Bijankhan Corpus is a collection of Persian texts containing more than 2.6 million words, tagged with 550 types of POS tags. This corpus, prepared at the Intelligent Signal Processing Research Center, also includes more than 4,300 thematic tags such as political, historical, etc., for the texts.

BijankhanReader

This class includes methods for reading the Bijankhan corpus.

Parameters:

Name Type Description Default
bijankhan_file str

Path to the corpus file.

required
joined_verb_parts bool

If True, joins multi-part verbs with an underscore.

True
pos_map str | None

A dictionary for converting fine-grained to coarse-grained POS tags.

None

__init__(bijankhan_file, joined_verb_parts=True, pos_map=None)

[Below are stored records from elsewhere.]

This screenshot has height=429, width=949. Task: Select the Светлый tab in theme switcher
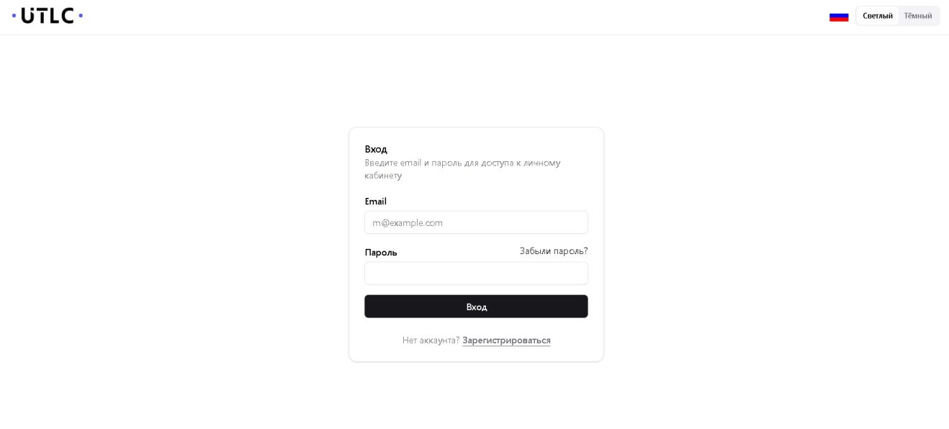(877, 16)
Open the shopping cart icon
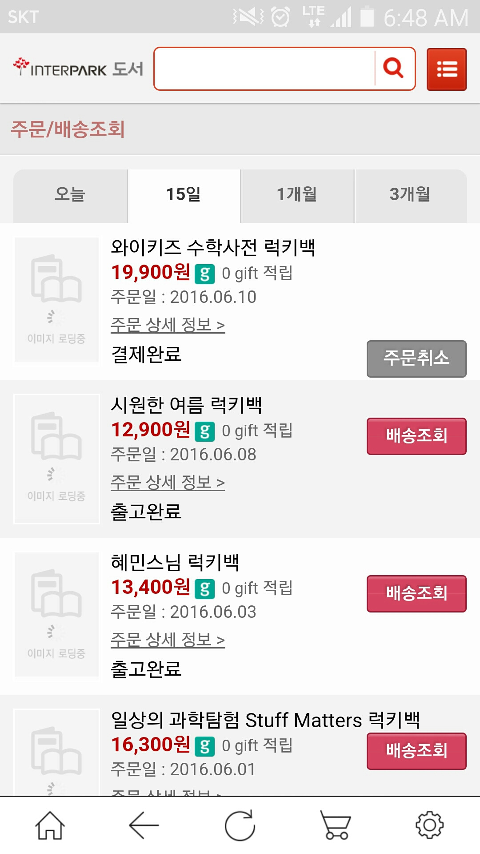480x854 pixels. [x=336, y=826]
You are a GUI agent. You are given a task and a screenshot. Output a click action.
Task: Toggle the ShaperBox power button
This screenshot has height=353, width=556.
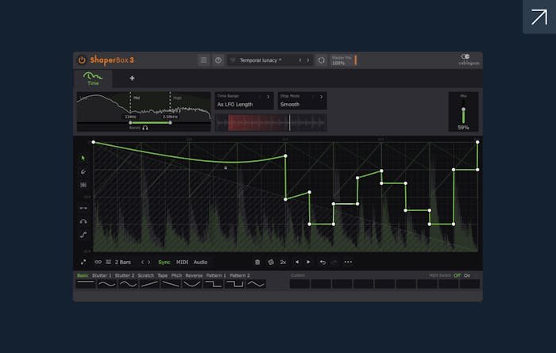82,60
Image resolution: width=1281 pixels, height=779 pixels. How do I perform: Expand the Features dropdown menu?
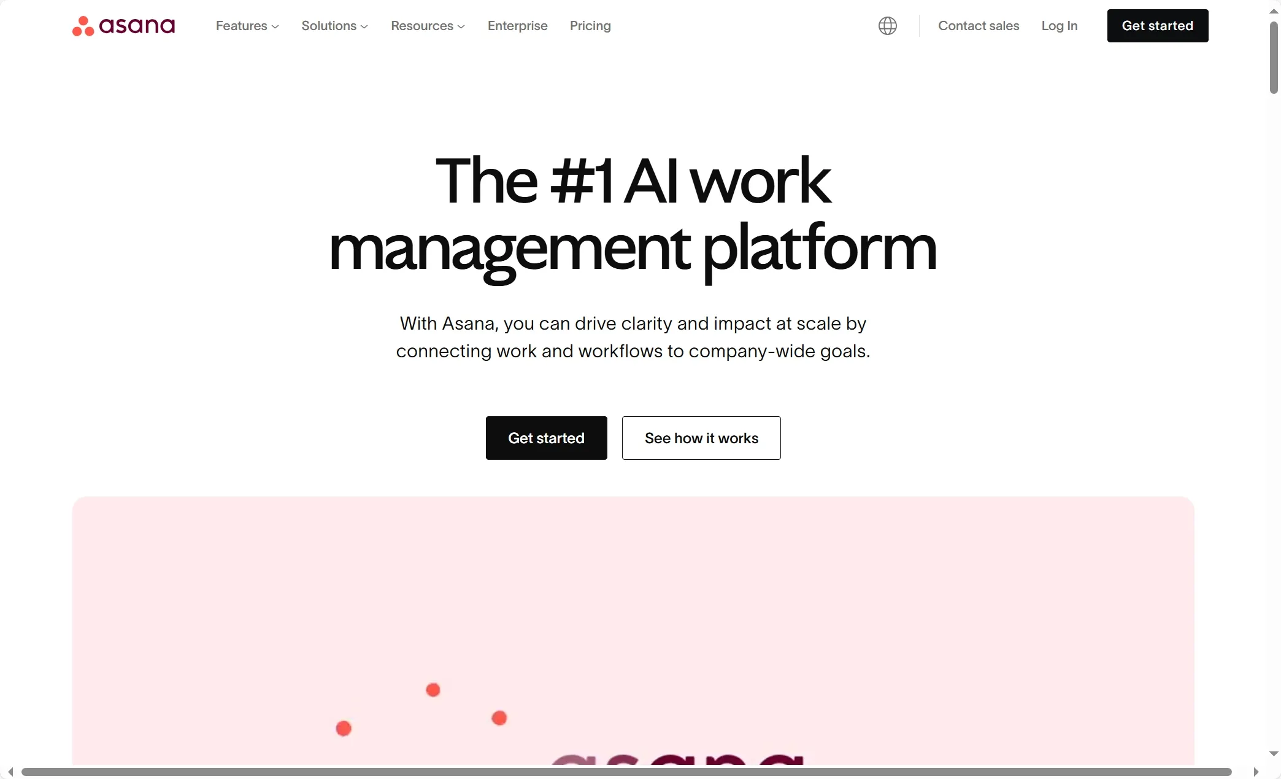pos(246,25)
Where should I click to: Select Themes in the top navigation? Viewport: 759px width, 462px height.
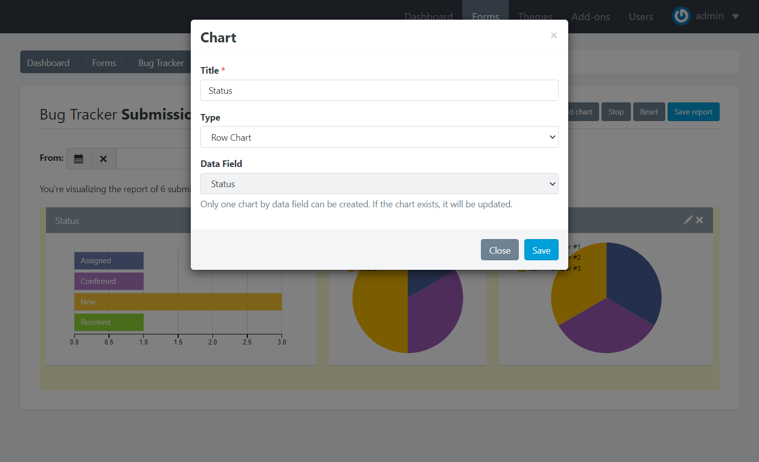[535, 17]
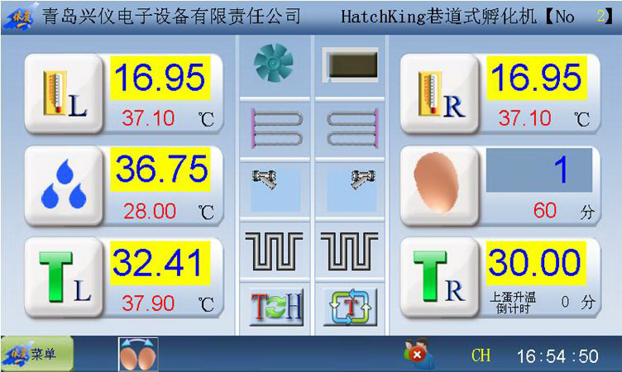
Task: Select the blue water droplets humidity icon
Action: (x=64, y=186)
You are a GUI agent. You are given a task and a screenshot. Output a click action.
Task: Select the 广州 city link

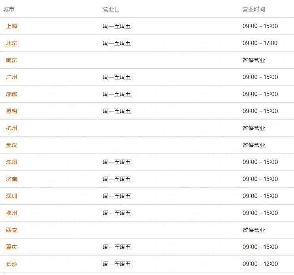pos(11,77)
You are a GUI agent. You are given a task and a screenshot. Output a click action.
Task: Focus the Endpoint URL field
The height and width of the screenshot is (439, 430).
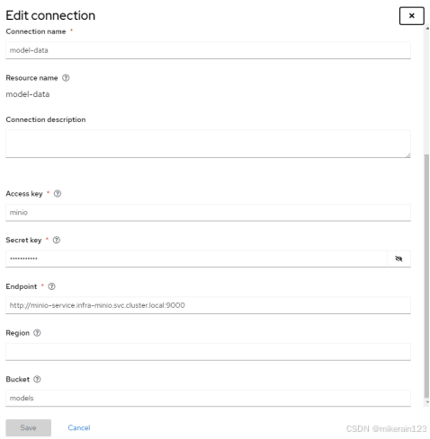[x=208, y=305]
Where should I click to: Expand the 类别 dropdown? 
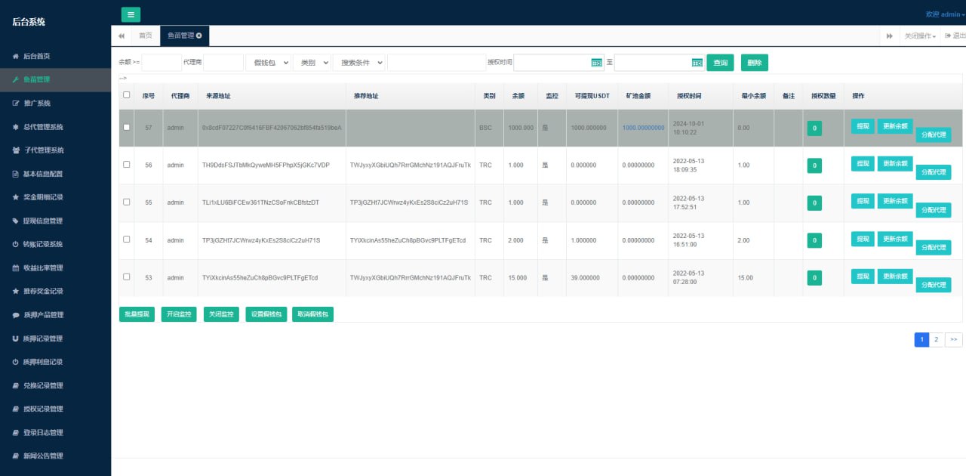pyautogui.click(x=312, y=63)
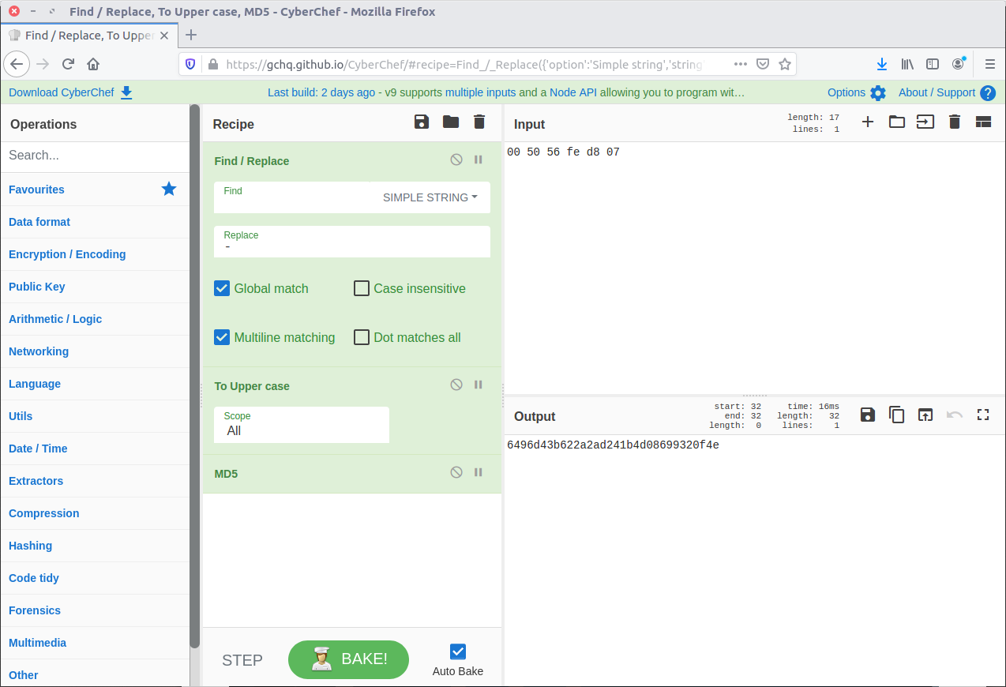Save the recipe with the disk icon
This screenshot has height=687, width=1006.
[x=422, y=122]
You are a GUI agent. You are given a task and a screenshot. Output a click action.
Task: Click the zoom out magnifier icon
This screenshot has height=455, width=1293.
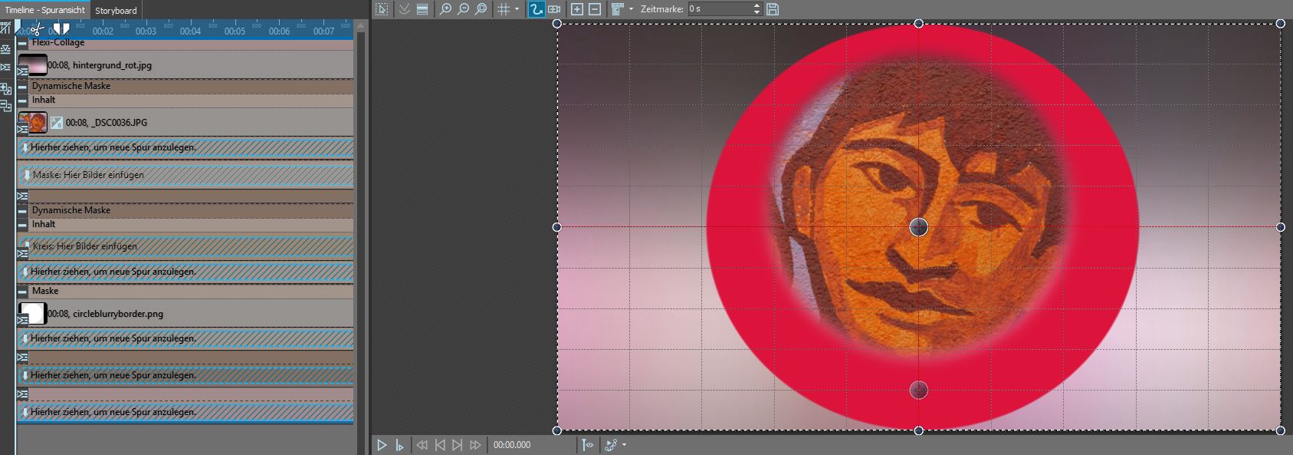[463, 9]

Initializes the BijankhanReader with the corpus file and settings.

Parameters:

Name Type Description Default
bijankhan_file str

Path to the corpus file.

required
joined_verb_parts bool

If True, joins multi-part verbs with an underscore.

True
pos_map str | None

A dictionary for converting fine-grained to coarse-grained POS tags.

None

sents()

Returns corpus sentences as a list of (token, tag) tuples.

Examples:

>>> bijankhan = BijankhanReader(bijankhan_file='bijankhan.txt')
>>> next(bijankhan.sents())
[('اولین', 'ADJ'), ('سیاره', 'N'), ('خارج', 'ADJ'), ('از', 'PREP'), ('منظومه', 'N'), ('شمسی', 'ADJ'), ('دیده_شد', 'V'), ('.', 'PUNC')]

Yields:

Type Description
list[tuple[str, str]]

The next sentence as a list of (token, tag) tuples.